Pain.
This is all I felt by configuring and getting the board working with the framework.
Unfortunately this board is a mess.
The elettronic schemes found on the internet are wrong and in newer version they changed the audio codec to an es8388.

The best way to get this working is to look at issues and pulls request to esp-adf, arduino-audiokit and the official repo of the board.

After a while, I got the voip example from esp-adf working!
I could listen to sound by connecting headphones to the output and pick up sound from the headphone speaker (yes the headphone speaker were acting as microphone and not the microphone per se) if connected to the line input.

To configure a VOIP server on my raspberry I almost cried.
Tried any docker PBX image, some worked but the networking was completely broke, some were so outdated and at some point I even installed FusionPBX that broke my entire raspberry configuration so I had to format and reinstall everything again (from now on I got backups). 

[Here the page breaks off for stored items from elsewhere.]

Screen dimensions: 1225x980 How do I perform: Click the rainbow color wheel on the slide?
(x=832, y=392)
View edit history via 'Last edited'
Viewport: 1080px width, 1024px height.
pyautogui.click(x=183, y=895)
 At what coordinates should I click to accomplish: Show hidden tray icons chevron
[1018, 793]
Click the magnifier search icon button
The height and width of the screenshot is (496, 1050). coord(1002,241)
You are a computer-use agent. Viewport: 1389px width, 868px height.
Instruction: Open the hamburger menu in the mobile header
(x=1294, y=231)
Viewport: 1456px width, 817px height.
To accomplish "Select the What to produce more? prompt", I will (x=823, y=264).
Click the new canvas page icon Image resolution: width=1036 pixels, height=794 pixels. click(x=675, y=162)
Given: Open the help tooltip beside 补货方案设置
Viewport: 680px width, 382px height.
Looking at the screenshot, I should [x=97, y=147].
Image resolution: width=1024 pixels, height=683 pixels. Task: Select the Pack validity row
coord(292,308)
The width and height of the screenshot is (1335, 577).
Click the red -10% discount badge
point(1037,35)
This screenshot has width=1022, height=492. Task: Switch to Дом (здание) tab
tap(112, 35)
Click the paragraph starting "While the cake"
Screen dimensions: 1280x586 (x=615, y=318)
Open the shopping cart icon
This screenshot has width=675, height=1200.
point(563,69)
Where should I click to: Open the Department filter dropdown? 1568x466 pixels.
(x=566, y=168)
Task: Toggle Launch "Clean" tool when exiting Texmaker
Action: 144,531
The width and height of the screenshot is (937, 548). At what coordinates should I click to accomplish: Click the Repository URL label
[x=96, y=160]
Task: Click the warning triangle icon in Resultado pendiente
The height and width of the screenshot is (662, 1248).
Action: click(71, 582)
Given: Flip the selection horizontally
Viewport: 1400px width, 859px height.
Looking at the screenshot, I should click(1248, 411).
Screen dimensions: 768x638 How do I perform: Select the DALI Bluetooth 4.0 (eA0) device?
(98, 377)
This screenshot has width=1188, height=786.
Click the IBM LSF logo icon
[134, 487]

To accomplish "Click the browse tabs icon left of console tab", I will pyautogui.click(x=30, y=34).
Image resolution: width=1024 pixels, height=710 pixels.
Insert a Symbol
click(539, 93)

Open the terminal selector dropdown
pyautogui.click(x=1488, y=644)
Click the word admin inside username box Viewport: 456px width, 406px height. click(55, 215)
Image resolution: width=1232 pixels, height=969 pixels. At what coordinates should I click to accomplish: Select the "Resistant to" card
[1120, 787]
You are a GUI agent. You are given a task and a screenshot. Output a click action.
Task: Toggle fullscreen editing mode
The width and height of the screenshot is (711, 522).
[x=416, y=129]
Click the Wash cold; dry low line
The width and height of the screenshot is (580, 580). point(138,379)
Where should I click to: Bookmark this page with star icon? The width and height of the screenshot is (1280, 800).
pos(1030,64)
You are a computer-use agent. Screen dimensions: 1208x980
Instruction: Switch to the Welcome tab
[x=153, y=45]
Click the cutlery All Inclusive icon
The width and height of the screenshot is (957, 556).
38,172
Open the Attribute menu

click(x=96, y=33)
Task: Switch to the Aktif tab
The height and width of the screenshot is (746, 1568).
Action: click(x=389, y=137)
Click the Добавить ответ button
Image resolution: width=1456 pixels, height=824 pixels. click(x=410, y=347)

But then I found miniSIPServer.

if i was going to cry for the previous misadventures, this time I wanted to cry with joy at how easy it was to set up and start a VOIP PBX server with just 1 command.
The only issue is that the software is not open source and you must pay a licence to use more than 5 clients. 

but, who cares? 

The final result is what matter the most!

This was pretty straightforward.
After dissasembling the intercom I discovered that the handphone is connected with 3 wires.
White is shared between speaker and microphone (ground), blue goes to speaker and red goes to microphone.

The idea is very simple, to inject audio into the intercom I should connect the audio board output to the handset input (red wire) and handset speaker (blue wire ) to the audio board input. 

The audio driver tries to keep the output quiet so it actively drives the microphone signal to ground. This prevented the handset microphone to work properly. To fix that I've used a 1K ohm resistor before connecting the board ouput to intercom handset microphone. (Big thanks to netl for the suggestion!)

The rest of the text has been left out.